___ DATA EXTRACTS

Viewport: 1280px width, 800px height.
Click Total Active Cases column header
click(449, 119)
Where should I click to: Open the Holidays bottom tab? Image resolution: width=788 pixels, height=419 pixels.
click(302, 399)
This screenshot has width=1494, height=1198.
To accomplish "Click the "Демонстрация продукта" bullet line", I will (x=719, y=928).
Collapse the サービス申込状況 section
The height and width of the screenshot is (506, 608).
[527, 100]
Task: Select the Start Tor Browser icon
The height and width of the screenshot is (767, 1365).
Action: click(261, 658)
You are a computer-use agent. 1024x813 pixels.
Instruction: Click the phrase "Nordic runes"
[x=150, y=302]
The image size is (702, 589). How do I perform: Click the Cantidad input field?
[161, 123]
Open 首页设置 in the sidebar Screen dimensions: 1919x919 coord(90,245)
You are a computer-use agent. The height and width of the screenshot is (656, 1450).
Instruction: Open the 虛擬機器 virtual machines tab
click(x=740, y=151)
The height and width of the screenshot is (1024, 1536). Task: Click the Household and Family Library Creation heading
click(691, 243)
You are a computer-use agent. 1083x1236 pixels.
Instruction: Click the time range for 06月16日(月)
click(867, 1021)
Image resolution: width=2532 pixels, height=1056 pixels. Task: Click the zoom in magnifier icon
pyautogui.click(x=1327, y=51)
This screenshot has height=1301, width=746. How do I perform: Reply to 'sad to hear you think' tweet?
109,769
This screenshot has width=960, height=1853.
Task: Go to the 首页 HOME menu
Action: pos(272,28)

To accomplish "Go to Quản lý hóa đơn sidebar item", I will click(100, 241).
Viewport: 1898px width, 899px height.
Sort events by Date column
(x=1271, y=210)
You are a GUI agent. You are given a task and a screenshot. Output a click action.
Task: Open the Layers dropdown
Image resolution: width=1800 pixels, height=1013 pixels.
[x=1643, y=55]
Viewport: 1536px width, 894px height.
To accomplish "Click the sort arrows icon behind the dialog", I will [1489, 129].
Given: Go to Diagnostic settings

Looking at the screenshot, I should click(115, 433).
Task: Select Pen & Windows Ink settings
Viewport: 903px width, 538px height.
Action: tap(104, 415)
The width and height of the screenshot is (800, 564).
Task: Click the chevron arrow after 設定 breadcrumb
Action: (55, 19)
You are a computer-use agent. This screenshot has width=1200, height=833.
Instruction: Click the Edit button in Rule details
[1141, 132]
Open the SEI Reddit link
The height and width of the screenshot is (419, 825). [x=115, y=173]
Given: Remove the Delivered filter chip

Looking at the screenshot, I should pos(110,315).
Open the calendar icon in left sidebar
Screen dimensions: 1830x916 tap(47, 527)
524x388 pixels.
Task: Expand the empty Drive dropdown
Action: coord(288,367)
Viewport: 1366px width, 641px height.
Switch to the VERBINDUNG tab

______

WORK INSTRUCTIONS: Please report every line of the records above that contains the word "Select".

ANSWER TO THE PROBLEM:
Task: Select the Start Tor Browser icon
Task: Select Pen & Windows Ink settings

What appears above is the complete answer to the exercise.